A morte é um percurso natural de tudo que há vida. Pode ser considerado como o fim do trajeto, a interrupção de sonhos, projetos e a separação de quem e do que é amado. Para alguns ela é dolorosa, para outros, apenas um fato digerido com naturalidade. E o fim desse ciclo não tem um tempo definido por ninguém.
Devido a essa realidade, quando uma pessoa perde a vida em um acidente, crime ou fato qualquer que não seja por causas naturais, espera-se um cuidado em lamentar a partida do falecido. Por isso que, quando a justiça não é feita em casos de crimes, há revolta.

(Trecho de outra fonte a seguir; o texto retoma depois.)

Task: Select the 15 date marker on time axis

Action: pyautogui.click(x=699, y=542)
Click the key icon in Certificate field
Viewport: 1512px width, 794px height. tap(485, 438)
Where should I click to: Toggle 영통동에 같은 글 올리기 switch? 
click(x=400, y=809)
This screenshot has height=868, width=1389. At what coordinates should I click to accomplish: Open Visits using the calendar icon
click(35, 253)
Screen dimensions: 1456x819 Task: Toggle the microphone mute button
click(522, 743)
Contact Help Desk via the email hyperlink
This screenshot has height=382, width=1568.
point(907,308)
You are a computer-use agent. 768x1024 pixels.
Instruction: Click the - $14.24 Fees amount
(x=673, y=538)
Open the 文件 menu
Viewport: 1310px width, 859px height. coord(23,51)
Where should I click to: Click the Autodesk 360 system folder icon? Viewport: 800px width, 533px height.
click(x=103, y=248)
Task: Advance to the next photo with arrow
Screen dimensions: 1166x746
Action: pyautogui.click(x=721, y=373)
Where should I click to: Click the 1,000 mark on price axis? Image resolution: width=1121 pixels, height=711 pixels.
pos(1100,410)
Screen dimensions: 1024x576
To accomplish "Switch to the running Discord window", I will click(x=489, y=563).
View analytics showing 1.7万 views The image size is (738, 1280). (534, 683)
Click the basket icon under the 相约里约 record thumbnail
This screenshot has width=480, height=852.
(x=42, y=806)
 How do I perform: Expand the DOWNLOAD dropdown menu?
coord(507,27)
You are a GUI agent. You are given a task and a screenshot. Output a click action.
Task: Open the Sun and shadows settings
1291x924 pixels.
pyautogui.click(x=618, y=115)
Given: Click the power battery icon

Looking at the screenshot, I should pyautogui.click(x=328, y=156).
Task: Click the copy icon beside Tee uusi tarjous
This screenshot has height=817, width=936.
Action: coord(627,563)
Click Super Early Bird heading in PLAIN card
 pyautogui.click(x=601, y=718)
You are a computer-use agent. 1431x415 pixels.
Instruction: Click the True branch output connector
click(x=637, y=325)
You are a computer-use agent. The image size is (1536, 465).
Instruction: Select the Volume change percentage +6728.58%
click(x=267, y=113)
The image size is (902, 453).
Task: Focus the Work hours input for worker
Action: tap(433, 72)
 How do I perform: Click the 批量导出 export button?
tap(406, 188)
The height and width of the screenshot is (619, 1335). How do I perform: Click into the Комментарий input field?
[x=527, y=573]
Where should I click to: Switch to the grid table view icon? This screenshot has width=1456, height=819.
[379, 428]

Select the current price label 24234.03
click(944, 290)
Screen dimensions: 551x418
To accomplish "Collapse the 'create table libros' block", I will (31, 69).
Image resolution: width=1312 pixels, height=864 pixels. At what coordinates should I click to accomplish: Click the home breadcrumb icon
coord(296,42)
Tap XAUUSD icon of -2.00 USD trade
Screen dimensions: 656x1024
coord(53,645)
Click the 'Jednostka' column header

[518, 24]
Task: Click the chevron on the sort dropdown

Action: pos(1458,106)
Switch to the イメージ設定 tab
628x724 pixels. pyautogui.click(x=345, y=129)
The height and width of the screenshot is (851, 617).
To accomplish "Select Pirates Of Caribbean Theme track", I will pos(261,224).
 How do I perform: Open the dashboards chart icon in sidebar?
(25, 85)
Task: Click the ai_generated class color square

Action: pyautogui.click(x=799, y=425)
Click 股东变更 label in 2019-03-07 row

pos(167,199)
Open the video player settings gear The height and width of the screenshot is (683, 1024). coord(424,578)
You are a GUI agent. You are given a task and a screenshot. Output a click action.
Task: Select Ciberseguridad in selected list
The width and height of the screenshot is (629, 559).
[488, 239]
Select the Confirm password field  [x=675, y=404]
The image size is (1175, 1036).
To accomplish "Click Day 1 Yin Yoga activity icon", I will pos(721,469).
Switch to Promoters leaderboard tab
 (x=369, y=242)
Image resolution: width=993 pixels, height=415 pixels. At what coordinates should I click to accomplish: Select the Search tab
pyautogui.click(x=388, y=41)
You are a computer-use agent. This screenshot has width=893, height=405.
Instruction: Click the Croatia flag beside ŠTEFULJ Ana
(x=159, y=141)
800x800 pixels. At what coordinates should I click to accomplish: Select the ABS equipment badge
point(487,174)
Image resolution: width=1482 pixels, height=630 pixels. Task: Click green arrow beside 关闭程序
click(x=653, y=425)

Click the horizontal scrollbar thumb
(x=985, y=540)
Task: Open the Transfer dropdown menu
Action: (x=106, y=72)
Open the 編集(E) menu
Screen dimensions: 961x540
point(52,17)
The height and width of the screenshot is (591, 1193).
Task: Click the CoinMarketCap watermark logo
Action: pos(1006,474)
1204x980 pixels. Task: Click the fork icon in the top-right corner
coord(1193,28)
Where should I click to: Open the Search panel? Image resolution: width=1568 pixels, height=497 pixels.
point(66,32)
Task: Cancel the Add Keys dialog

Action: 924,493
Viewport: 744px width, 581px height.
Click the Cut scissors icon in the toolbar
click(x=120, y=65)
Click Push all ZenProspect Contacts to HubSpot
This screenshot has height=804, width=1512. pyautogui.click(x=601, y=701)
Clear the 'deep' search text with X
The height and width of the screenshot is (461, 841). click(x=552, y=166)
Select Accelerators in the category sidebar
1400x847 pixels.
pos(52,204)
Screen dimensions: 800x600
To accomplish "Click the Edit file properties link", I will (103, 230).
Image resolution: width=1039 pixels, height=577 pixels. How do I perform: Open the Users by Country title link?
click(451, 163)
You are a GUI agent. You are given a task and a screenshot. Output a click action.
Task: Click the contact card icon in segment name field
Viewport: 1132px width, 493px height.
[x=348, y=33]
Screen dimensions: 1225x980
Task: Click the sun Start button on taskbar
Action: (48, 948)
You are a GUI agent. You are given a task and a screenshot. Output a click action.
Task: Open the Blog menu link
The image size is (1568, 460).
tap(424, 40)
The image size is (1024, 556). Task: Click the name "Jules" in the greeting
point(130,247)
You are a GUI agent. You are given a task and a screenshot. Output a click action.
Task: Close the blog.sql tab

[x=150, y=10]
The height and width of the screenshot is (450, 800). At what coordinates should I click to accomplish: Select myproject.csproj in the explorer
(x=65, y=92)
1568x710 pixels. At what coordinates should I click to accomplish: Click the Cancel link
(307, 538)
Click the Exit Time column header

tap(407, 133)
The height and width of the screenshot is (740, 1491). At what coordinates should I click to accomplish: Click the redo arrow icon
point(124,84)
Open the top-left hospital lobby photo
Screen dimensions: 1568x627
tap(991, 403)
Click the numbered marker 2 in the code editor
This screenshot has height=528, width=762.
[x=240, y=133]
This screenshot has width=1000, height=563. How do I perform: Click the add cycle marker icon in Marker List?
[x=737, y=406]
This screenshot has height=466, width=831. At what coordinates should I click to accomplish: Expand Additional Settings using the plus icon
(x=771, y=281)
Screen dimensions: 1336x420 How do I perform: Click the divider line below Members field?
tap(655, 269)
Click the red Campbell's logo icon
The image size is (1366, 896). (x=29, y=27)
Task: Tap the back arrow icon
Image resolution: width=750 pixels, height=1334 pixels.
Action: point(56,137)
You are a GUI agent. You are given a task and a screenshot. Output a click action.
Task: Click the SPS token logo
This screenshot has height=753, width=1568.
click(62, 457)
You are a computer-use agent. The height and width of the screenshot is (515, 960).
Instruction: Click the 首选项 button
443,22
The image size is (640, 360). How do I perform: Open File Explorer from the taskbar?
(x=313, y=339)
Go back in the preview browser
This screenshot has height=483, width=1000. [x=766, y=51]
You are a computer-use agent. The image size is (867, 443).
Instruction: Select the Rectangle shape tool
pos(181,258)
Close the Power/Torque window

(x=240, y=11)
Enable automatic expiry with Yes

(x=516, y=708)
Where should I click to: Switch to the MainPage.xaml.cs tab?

Não importa qual o país, se é desenvolvido ou subdesenvolvido, há diversos casos de mortes que acontecem pela confusão de identidade da vítima. Outro fator revoltante são as mortes provocadas pelo preconceito racial. Basta digitar na barra de pesquisa do Google sobre o tema para encontrar aproximadamente 2.330.000 resultados. Agora, nos sites de notícias, o número cai para 89.200. Embora não seja o tema principal desta análise crítica, vale ressaltar que no Brasil, 71,5% das vítimas de assassinatos por ano são pretos ou pardos.
Embora com alto número de pesquisas sobre o assunto, é nítida a seletividade de casos que ficam esquecidos e arquivados por profissionais qualificados a dar um veredito sobre o caso. A polícia, a propósito, tem feito o papel de agressor em vez de defensor, mostrando-se lenta e omissa ao se referir a determinadas mortes. Esse e outros casos contribuem para a criação de grupos cobrando as forças políticas para que esses fatos sejam encaminhados para investigações e julgamentos.
Algemas e crime encomendado
No dia 28 de maio de 2020, um homem negro entrou em uma loja que frequentava em Minneapolis, na rua 38, para comprar cigarros. Era um segurança desempregado que foi acusado de tentar pagar o produto com uma nota falsa de 20 dólares. Chamava-se George Floyd, de 48 anos.
O policial Derek Chauvin, branco, chegou, o algemou e o levou de costas para o chão. A fim de exibir sua autoridade ou com receio de que, mesmo Floyd algemado, deitado no chão e com outros policiais em volta, pudesse reagir contra a prisão, o policial pressionava seu joelho no pescoço de Floyd e assim permaneceu por cerca de nove minutos.
Pessoas presenciaram a cena e começaram a filmar. Pediam para que Chauvin parasse de imobilizá-lo. Em vão. Os pedidos se misturavam com a agonia de George Floyd, dizendo: “não consigo respirar”.
Ele morreu asfixiado, sua morte gerou protestos nos Estados Unidos e repercutiu além das fronteiras, contra o racismo e a brutalidade policial nas abordagens.
O assassinato de Floyd reacendeu um movimento criado em 2012, o Black Lives Matter (Vidas Negras Importam) após Trayvon Martin, um estudante negro de dezessete anos morrer baleado por George Zimmerman em Sanford, Flórida. Ele estava visitando familiares na região quando foi abordado pelo policial. O movimento se espalhou pelos Estados Unidos e atualmente é reconhecido como uma fundação global com a missão de “erradicar a supremacia branca e construir poder local para intervir na violência infligida às comunidades negras” pelo Estado e pela polícia.
No Brasil, Marielle Franco, 38 anos, defendia pautas políticas que favoreciam favelados, negros e o grupo LGBT. Possuía aversão à violência da Polícia Militar e da interferência federal nas comunidades cariocas. Criou projetos de lei para defesa dessa minoria e constantemente transferia a culpa aos policiais pelas mortes de moradores das favelas. Ela foi alvejada com quatro tiros na cabeça dentro do seu carro após sair de uma reunião voltada às mulheres negras no Rio de Janeiro, em 14 de março de 2018.
O grito Marielle, Presente! que conduziu o funeral da vereadora e do seu motorista Anderson Franco no centro do Rio, tornou-se um manifesto em prol dos que lutam e defendem grupos minoritários.
Tanto o Black Lives Matter quanto o Marielle, Presente! servem para referenciar as vozes que foram silenciadas quando estas denunciaram e foram vítimas do abuso de poder, da corrupção e da omissão de autoridades civis.